When I think about my life 20 years from now, I don’t want to be remembered for how many clients I landed or how much revenue I generated. I want my wife to say I made her feel cherished. I want my kids to remember that I was there—fully present—for the big moments and the small ones.
Entrepreneurship, fatherhood, and marriage aren’t just things I do; they’re who I am. They’ve forced me to grow, challenged my priorities, and taught me what matters most.
The work we do is important, but who we become will always matter more.
If you made it this far, thanks for reading my ramblings.
The process of putting thoughts into words is a form of accountability for me. It reminds me of who I want to be when my actions don’t line up with my values. It forces me to pause, reflect, and recalibrate when I fall short—because I do, often.
If anything, writing this isn’t about offering answers—it’s about reminding myself of the lessons I’ve learned and the kind of man I want to become. This process keeps me accountable, especially on the days when my priorities slip or my ego gets too loud.

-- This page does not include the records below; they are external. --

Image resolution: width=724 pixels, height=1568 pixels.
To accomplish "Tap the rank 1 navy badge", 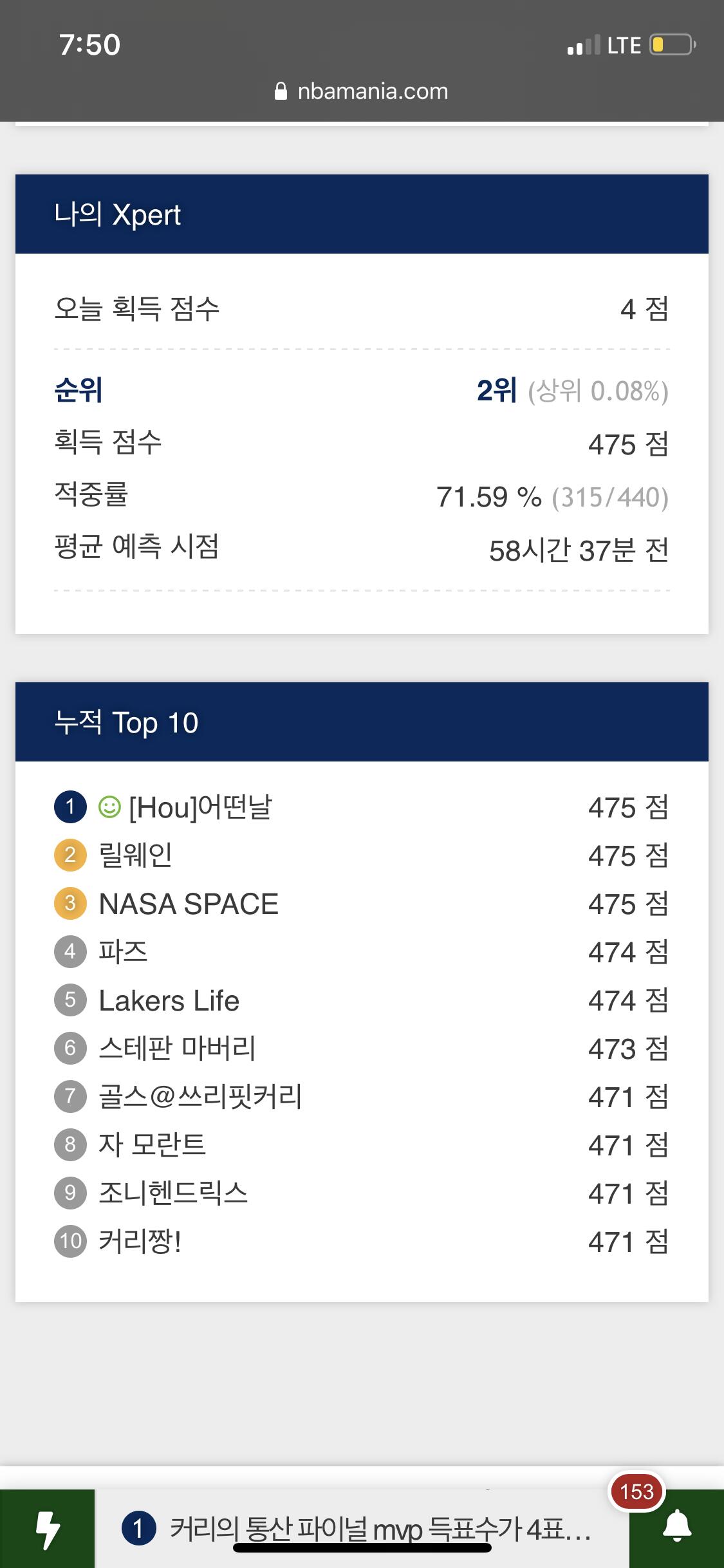I will (70, 807).
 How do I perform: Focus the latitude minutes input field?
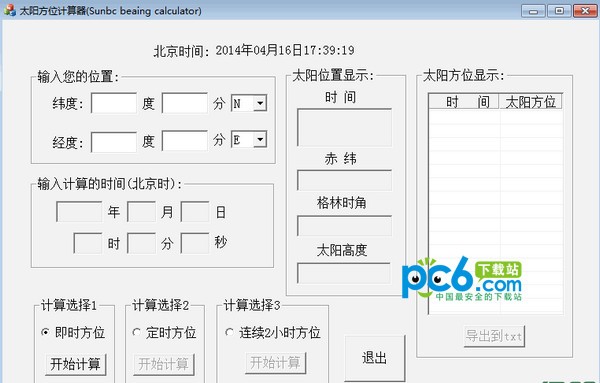[x=185, y=103]
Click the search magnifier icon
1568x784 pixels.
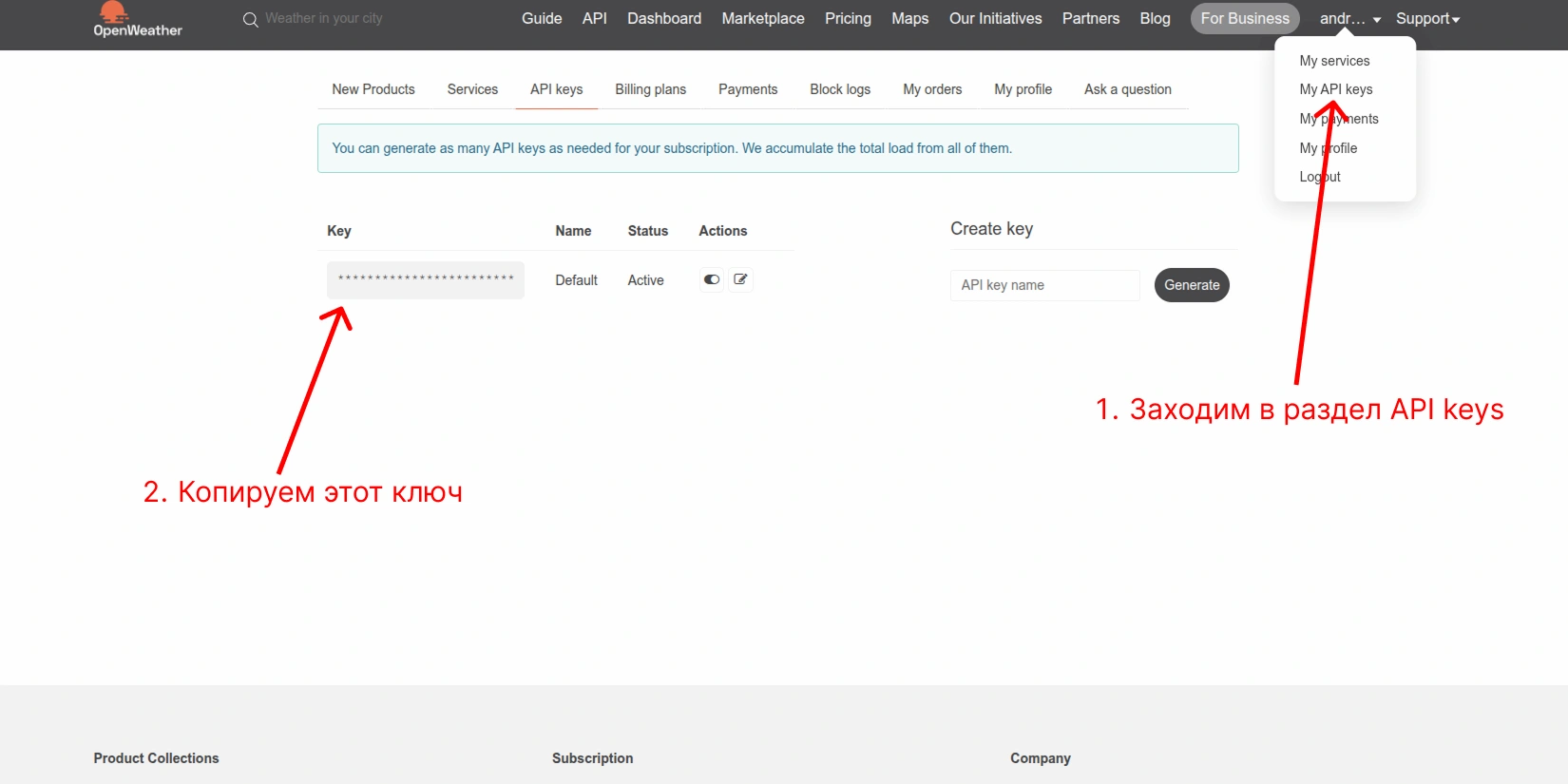click(x=250, y=19)
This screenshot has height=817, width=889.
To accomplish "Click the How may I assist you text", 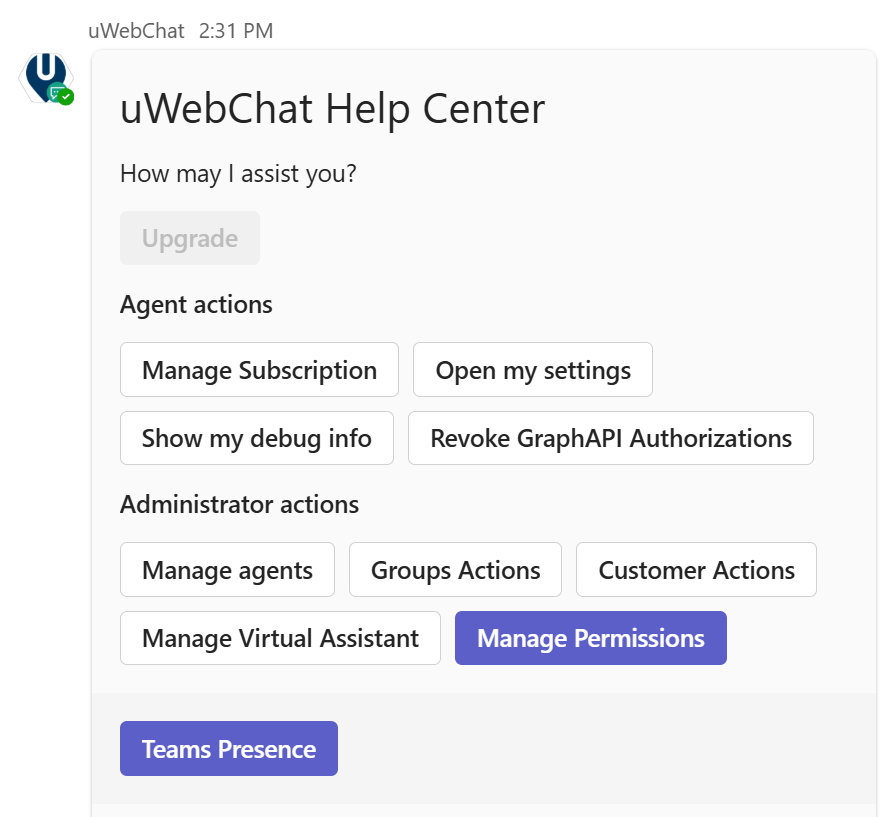I will click(x=237, y=173).
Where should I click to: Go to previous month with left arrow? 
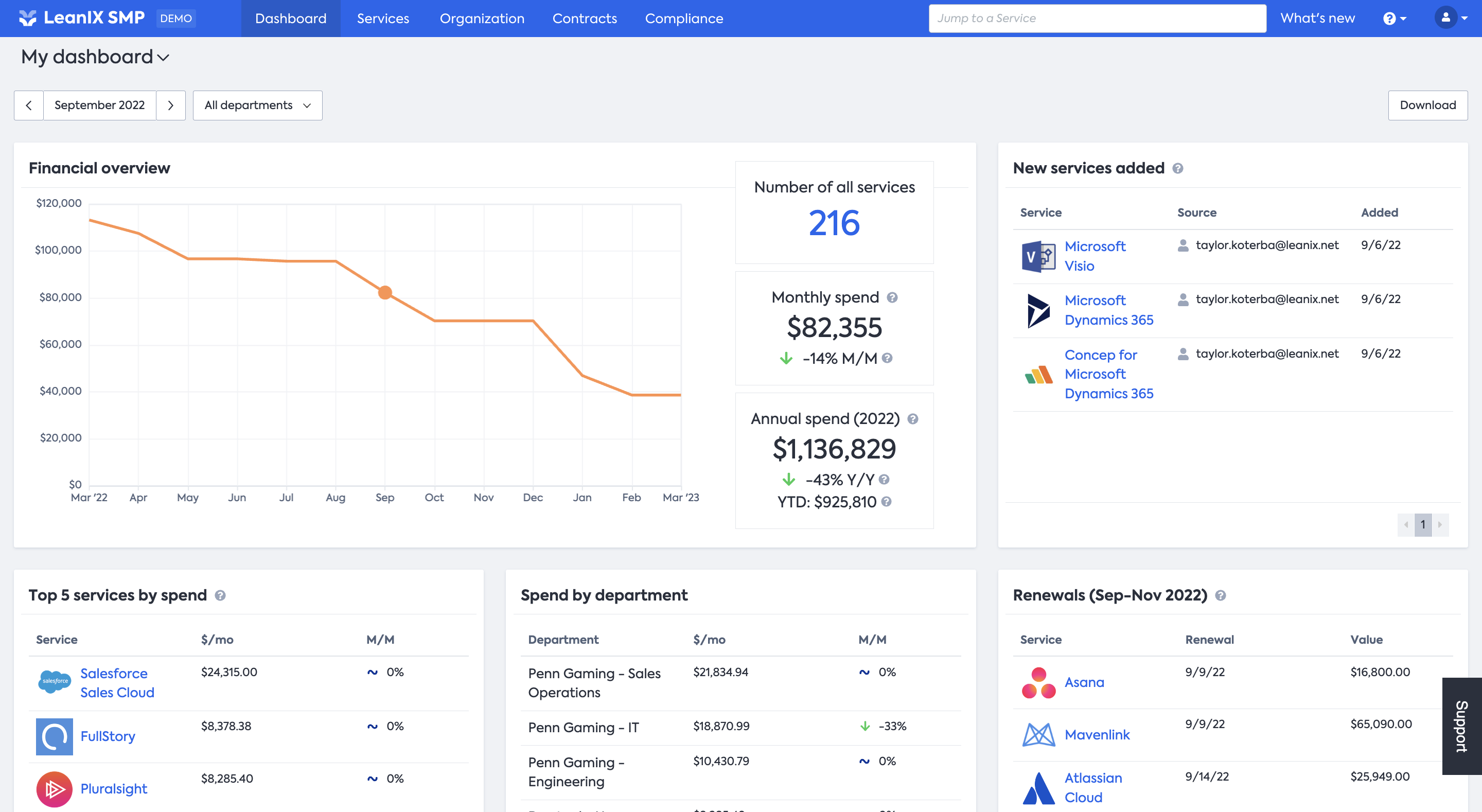(x=29, y=105)
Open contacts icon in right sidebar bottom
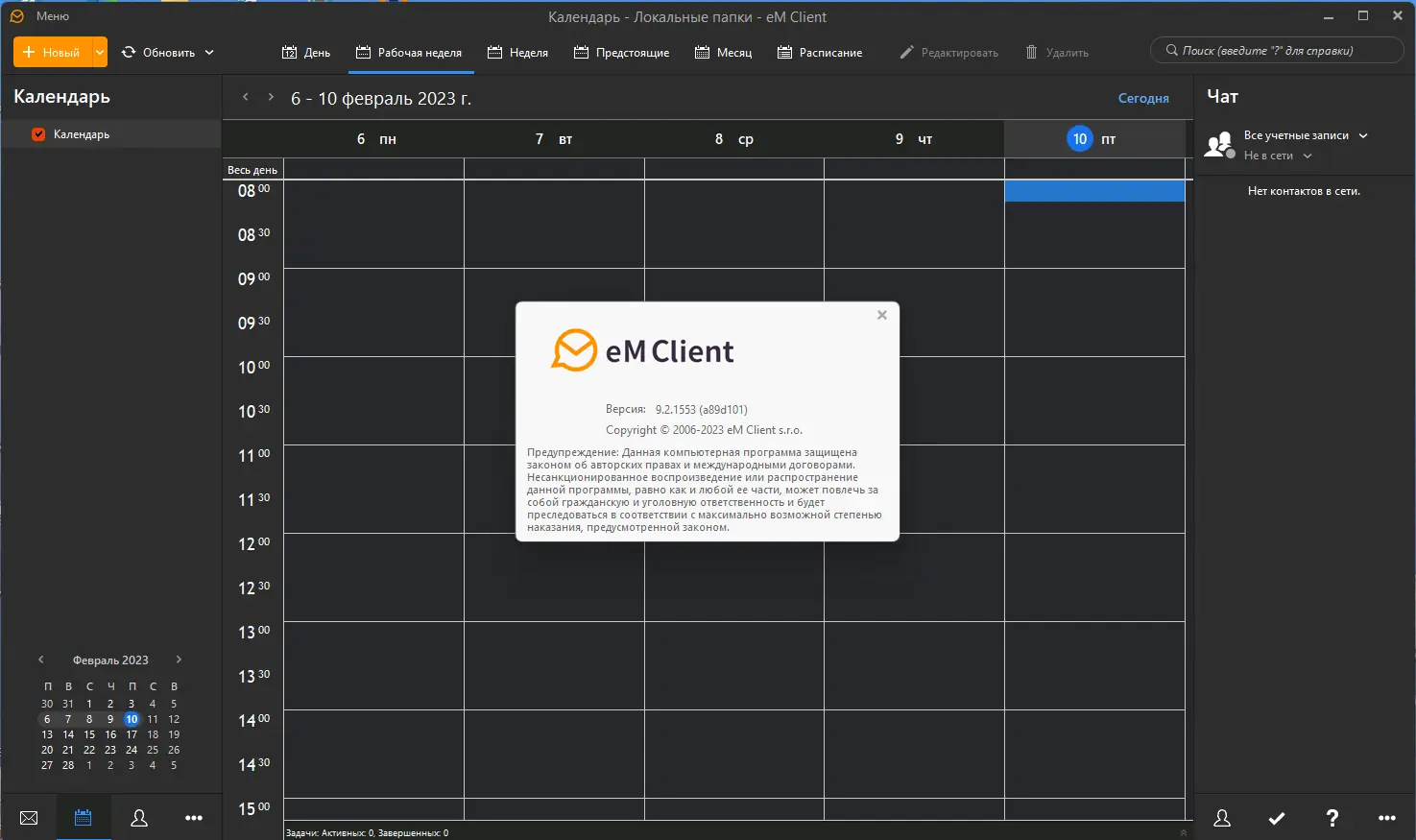1416x840 pixels. coord(1222,818)
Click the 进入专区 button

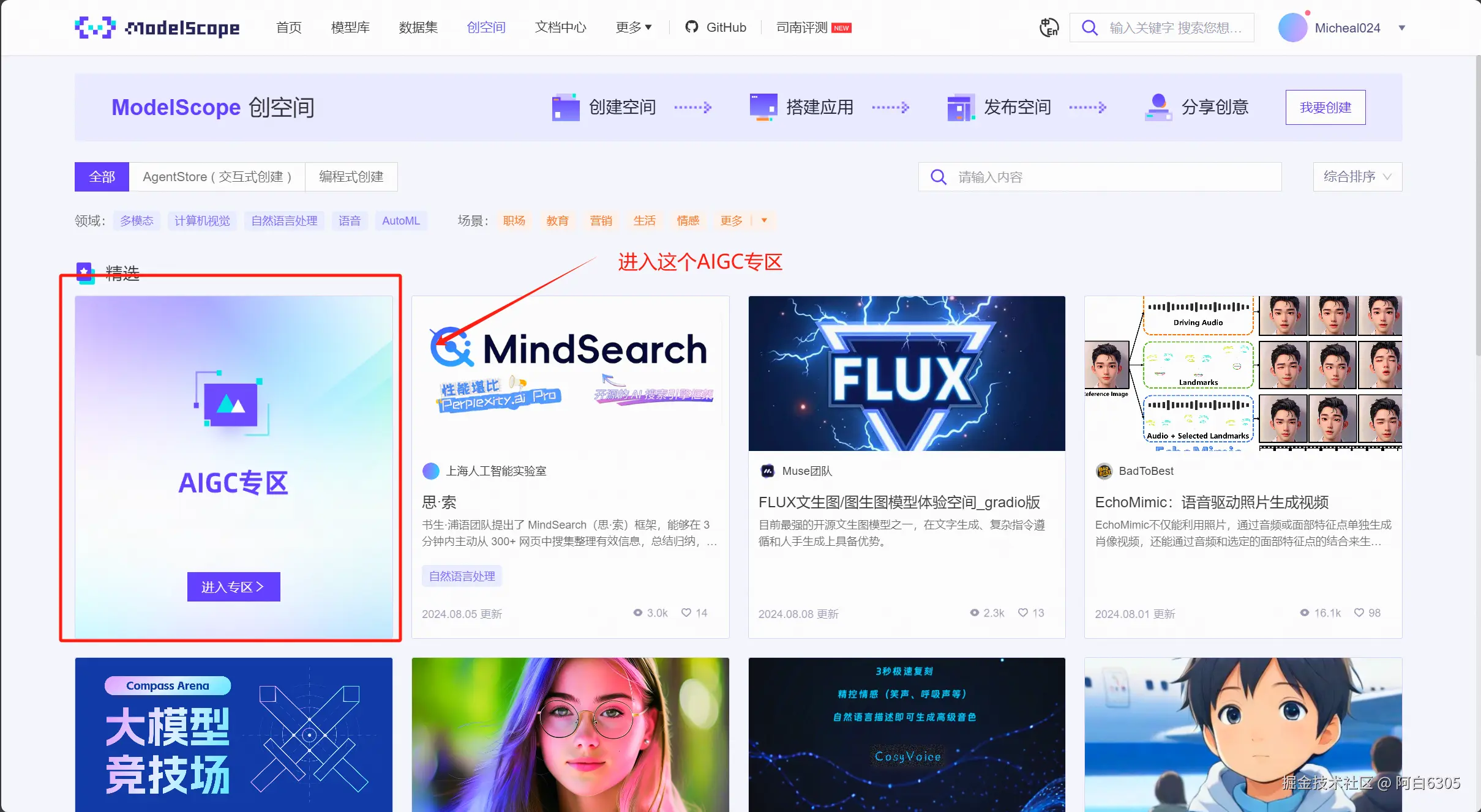233,587
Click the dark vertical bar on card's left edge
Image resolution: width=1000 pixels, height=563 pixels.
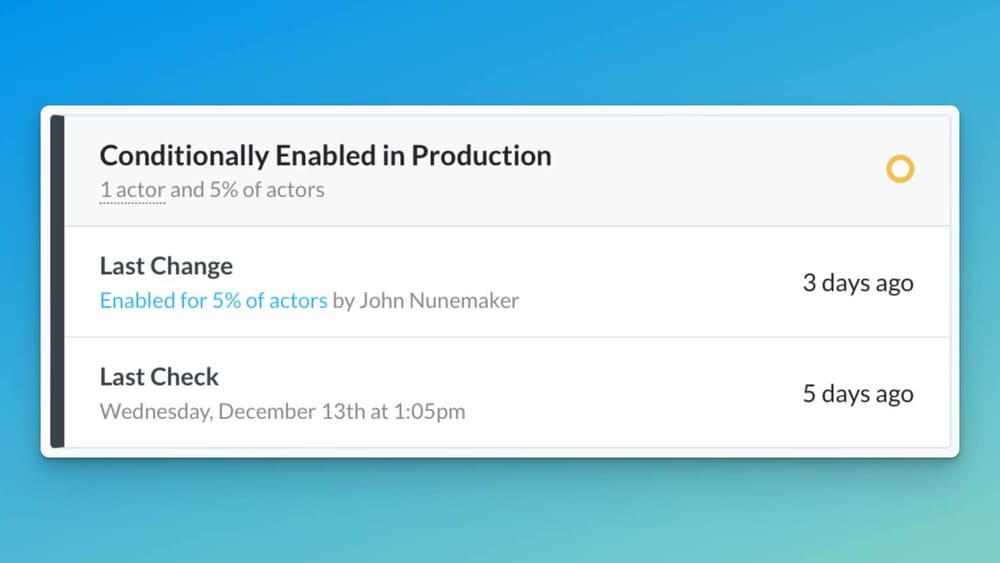tap(57, 281)
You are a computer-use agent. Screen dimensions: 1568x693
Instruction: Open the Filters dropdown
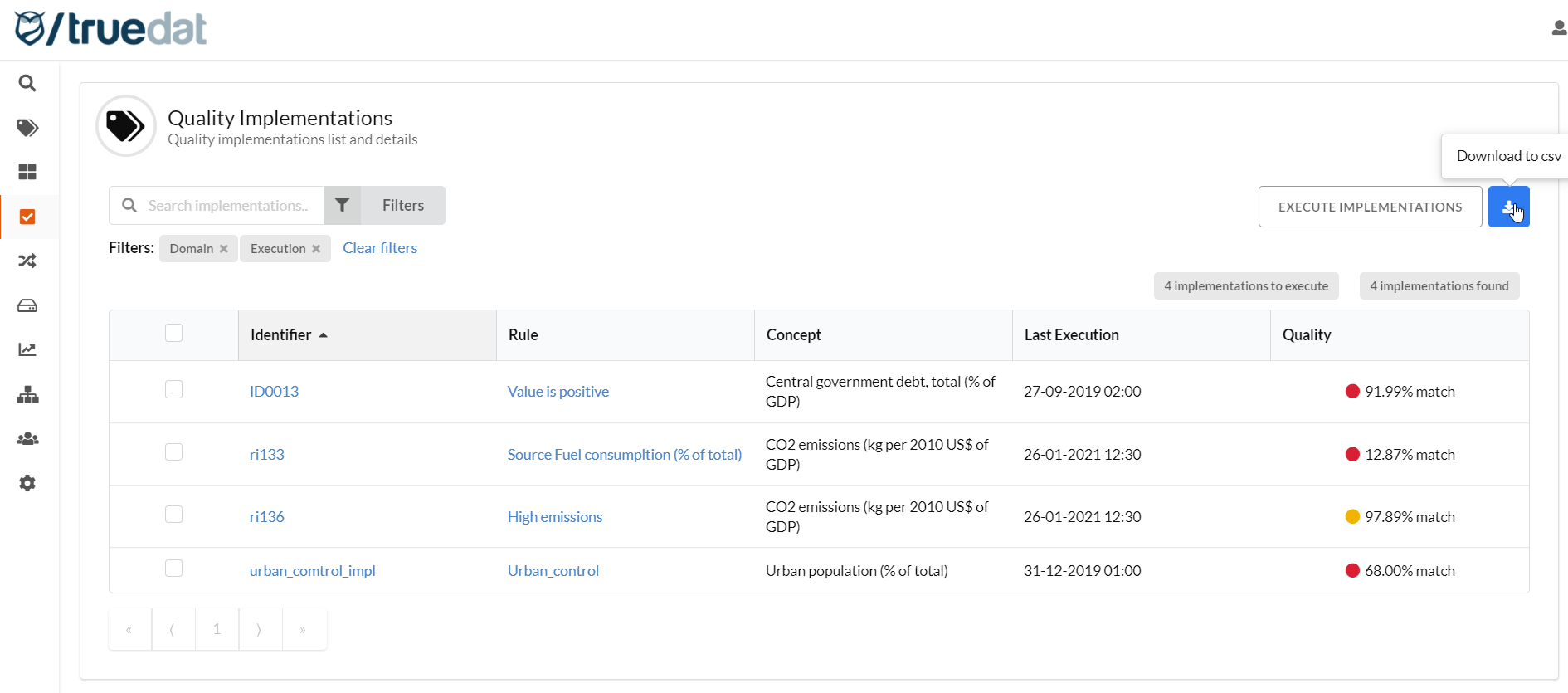(x=385, y=205)
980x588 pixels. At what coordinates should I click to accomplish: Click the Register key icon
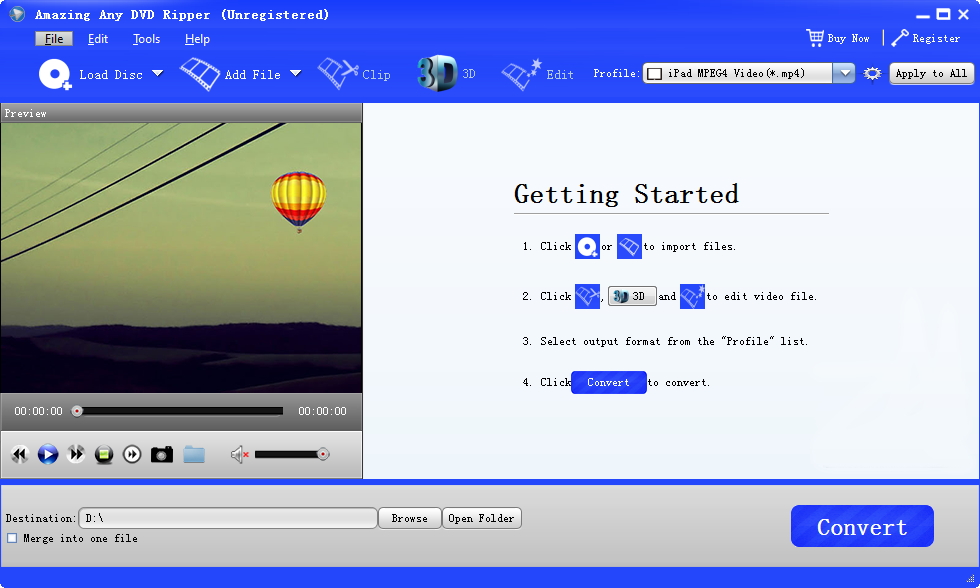(899, 38)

So, if these words feel like they were written for you, know they were also written for me. And if you’re wrestling with the same tensions of work, family, and self, know that you’re not alone. We’re all figuring it out as we go, one small, intentional choice at a time.
That’s all for today.
Godspeed.
-----
PS — The photo attached to this post is of me with my (almost) 13-year-old daughter, Lila Blue. This week, a boy asked for her phone number after her basketball game. I wasn’t there (lucky for him), but just so we’re clear: if you want to talk to her, you’ll have to talk to me first.
Also worth noting: I bench-pressed 285 lbs last week (100 lbs more than I weigh), I’ve got a solid right hook, I can run a marathon on a moment's notice, and I proudly exercise my 2nd amendment rights. I’ve known this day was coming for a while, and I've prepared accordingly.